(Collected data)
────────────────────────────────────────

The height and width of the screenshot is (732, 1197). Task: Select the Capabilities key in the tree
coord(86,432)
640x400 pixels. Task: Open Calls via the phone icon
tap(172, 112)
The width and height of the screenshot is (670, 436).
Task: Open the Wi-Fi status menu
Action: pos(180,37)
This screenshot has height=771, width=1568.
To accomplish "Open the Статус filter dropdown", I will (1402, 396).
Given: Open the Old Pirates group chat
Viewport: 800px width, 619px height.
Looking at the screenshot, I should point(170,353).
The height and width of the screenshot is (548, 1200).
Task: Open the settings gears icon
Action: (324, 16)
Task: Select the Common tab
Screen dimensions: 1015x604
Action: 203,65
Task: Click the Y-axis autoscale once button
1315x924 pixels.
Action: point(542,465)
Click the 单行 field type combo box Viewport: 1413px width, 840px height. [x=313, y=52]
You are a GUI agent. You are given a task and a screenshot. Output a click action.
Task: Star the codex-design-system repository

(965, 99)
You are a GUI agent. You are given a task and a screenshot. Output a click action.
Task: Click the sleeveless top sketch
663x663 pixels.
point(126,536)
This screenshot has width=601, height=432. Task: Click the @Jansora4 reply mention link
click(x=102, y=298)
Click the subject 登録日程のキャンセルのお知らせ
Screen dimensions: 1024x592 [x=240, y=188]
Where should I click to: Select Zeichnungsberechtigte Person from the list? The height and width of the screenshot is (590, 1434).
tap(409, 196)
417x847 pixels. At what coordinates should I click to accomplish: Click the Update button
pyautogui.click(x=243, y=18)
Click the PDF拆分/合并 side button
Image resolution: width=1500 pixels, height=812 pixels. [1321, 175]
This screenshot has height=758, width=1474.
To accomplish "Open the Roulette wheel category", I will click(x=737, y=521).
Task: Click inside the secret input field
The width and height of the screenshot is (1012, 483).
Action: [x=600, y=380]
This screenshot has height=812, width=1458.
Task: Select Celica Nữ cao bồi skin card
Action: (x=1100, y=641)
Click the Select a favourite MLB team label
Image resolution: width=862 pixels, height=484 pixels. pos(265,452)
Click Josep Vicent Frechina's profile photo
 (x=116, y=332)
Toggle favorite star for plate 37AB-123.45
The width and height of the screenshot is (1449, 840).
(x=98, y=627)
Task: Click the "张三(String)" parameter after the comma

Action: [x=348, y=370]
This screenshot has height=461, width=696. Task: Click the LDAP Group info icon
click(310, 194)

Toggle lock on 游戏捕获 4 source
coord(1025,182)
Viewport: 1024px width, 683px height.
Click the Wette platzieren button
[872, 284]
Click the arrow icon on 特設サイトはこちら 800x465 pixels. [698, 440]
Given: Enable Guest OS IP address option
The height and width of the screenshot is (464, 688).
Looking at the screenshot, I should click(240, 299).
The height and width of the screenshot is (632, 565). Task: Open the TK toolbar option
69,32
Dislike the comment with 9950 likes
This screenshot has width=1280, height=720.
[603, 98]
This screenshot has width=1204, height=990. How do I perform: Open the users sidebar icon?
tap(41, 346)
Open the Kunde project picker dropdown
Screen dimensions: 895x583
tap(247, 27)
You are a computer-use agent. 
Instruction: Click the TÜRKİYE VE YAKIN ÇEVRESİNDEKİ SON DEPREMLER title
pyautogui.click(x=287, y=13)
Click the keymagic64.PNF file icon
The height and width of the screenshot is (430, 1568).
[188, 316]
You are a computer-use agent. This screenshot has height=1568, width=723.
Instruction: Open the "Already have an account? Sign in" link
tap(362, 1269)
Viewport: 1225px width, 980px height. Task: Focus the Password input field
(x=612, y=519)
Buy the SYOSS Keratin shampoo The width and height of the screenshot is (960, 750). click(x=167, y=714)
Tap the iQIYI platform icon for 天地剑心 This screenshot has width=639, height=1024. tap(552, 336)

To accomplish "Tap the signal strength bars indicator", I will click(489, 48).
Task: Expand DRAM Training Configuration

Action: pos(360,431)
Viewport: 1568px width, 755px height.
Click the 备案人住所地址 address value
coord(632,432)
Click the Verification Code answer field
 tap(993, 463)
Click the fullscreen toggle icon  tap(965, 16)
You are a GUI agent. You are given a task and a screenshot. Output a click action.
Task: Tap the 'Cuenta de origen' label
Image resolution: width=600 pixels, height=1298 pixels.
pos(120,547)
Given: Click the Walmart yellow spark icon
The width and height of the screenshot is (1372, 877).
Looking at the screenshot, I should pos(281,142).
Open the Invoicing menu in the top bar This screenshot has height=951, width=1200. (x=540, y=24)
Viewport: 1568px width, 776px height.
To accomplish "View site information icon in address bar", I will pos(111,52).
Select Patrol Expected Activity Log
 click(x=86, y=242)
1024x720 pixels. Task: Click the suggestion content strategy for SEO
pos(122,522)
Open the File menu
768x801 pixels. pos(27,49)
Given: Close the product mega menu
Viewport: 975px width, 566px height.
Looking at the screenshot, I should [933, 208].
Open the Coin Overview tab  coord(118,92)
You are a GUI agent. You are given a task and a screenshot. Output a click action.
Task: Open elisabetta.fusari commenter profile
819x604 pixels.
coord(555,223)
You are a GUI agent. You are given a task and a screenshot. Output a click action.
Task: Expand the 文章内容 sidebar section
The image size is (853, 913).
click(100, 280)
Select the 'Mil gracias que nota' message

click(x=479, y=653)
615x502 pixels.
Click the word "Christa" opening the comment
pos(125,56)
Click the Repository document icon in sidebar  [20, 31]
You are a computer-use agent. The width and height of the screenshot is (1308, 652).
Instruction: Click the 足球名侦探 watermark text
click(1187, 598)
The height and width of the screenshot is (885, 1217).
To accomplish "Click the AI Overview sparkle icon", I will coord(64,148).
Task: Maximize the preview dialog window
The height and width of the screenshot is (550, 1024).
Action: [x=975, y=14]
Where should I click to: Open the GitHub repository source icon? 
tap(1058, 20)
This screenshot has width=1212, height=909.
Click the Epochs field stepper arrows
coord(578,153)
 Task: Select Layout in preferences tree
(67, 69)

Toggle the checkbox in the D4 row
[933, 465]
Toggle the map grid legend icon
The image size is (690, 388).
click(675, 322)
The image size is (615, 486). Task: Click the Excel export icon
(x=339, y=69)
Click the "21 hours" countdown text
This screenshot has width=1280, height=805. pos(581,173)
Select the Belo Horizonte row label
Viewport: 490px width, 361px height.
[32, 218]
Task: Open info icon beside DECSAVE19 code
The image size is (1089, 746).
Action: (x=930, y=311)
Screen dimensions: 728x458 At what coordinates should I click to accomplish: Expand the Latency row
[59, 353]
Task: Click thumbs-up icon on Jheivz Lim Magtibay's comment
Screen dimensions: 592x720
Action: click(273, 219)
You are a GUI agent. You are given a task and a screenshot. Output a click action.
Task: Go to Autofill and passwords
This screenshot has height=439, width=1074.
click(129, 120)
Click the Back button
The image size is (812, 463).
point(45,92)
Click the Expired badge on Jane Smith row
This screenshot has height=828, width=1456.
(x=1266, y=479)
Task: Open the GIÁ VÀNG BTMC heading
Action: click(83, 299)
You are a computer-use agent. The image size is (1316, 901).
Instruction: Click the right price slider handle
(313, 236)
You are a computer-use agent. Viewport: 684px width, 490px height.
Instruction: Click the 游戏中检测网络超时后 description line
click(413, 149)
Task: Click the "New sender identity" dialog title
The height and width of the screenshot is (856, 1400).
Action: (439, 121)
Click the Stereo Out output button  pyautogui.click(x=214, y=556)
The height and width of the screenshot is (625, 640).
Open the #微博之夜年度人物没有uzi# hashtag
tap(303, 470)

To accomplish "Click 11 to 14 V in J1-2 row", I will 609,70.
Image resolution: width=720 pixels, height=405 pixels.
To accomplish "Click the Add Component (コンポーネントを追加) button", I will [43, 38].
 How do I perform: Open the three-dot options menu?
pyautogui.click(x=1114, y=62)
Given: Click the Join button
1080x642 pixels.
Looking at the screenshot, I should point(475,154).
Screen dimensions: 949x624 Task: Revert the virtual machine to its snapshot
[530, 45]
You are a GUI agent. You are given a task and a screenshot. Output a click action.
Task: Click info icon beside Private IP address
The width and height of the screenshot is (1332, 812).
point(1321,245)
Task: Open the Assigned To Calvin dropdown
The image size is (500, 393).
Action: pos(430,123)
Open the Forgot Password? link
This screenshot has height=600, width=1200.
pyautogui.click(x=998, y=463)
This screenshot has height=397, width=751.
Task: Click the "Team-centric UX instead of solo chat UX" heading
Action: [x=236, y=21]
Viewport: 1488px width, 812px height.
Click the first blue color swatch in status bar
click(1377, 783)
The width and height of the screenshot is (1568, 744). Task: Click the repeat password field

────────────────────────────────────────

TASK PROMPT — Show every line of the data that includes the string "will".

SOLUTION FOR THIS EXERCISE —
To accomplish "Open the Статус filter dropdown", I will (1402, 396).
To accomplish "Open the Roulette wheel category", I will click(x=737, y=521).
To accomplish "Tap the signal strength bars indicator", I will click(489, 48).
To accomplish "View site information icon in address bar", I will pos(111,52).
To accomplish "Click the AI Overview sparkle icon", I will coord(64,148).
To accomplish "Click 11 to 14 V in J1-2 row", I will 609,70.
To accomplish "Click the Add Component (コンポーネントを追加) button", I will [43, 38].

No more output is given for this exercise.